Background/aims: This study is designed to describe the clinicopathological features, diagnosis, surgical treatment and outcome of solid pseudopapillary tumor in a single institution.
Methodology: A retrospective study of clinical data from a series of eleven patients with SPT managed in Zhejiang Cancer Hospital between October 2001 and November 2008.

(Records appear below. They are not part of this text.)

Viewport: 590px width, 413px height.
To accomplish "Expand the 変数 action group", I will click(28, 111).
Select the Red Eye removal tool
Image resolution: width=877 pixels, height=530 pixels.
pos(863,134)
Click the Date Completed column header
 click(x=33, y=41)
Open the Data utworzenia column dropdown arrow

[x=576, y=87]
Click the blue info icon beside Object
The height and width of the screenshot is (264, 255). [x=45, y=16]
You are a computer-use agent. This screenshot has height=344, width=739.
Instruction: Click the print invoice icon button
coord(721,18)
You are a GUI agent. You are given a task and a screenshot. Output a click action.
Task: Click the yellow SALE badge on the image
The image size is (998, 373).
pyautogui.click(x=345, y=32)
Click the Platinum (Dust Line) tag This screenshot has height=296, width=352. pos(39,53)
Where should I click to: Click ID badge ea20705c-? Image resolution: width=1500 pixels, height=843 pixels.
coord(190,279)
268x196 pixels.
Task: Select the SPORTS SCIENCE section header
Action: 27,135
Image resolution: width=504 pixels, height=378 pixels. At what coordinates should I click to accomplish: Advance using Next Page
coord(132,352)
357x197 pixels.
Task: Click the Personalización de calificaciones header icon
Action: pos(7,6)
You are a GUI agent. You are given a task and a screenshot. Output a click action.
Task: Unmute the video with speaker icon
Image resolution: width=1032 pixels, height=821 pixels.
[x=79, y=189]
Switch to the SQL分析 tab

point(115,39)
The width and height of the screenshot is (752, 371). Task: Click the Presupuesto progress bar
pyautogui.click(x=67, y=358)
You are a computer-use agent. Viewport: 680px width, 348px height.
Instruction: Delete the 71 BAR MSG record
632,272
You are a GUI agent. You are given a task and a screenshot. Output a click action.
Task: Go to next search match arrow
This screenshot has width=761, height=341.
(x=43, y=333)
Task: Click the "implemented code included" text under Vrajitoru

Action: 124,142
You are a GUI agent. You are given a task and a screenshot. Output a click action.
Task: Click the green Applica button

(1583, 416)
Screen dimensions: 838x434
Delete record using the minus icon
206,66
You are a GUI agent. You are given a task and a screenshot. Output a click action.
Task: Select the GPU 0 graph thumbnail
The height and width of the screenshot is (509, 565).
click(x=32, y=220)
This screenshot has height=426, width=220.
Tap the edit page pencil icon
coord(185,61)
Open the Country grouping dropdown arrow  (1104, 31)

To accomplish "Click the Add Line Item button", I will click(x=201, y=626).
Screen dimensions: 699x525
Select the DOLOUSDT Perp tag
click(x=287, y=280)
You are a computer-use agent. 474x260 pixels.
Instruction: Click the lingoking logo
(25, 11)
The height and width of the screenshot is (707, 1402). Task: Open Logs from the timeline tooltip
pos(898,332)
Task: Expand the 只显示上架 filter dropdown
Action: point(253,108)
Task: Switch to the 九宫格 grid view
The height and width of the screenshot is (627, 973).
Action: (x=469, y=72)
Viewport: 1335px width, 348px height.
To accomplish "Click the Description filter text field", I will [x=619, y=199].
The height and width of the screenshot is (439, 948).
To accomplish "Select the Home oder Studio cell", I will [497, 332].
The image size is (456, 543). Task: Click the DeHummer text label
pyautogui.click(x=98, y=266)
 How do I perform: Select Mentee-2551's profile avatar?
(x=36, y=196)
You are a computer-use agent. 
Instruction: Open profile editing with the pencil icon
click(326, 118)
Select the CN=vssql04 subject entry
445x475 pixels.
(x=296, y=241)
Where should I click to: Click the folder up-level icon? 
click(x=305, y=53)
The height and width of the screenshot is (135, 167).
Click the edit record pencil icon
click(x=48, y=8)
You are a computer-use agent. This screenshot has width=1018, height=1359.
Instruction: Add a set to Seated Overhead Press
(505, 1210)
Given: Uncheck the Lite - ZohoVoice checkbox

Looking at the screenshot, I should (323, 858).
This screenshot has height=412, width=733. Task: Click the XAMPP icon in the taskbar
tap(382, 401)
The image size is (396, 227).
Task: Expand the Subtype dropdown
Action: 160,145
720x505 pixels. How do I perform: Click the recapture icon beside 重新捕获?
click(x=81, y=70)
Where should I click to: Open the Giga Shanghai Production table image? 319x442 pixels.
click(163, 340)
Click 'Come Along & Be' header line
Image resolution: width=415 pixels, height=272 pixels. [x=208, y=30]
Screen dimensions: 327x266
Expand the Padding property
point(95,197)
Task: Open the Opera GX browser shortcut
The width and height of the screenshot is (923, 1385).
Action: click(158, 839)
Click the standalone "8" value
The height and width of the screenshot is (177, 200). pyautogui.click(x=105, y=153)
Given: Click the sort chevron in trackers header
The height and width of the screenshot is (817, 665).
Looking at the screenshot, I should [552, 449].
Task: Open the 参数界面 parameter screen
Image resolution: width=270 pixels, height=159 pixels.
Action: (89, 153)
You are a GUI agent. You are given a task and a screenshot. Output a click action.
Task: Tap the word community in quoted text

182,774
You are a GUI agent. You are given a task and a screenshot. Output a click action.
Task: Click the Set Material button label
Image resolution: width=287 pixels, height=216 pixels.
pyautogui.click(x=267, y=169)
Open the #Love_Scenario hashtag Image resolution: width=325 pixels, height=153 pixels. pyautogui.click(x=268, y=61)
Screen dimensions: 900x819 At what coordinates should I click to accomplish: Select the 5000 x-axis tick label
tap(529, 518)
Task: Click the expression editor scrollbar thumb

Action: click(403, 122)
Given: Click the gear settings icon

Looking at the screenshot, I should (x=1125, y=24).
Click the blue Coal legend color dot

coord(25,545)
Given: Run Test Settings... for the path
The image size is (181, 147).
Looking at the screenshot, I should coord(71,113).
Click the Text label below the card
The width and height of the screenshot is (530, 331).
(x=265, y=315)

Results: All of the 11 patients were female and the average age at diagnosis was 29.5 years (range 16 to 55). The tumor was located in the body and/or tail in 8 patients and in the head in 3 patients (27.3%). The median tumor size was 5.32 cm (range 2 to 10). All 11 patients had curative resections including 5 distal pancreatectomies, 4 local resections, one pancreaticoduodenectomy and one central pancreatectomy. 2 patients required concomitant splenic vein resection due to local tumor invasion. All patients were alive and disease-free at a median follow-up of 45.4 months (range 5-90 months). There were no significant associations between clinicopathological factors and malignant potential of SPT. Ki-67 was detected to be positive in two patients with pancreatic parenchymal invasion.
Conclusions: SPTs are rare neoplasms with malignant potential typically affecting young women without notable symptoms. Aggressive surgical resection is warranted even in the presence of local invasion or metastases, as patients demonstrate excellent long-term survival. Positive immunoreactivity for Ki-67 may predict the malignant potential of SPTs.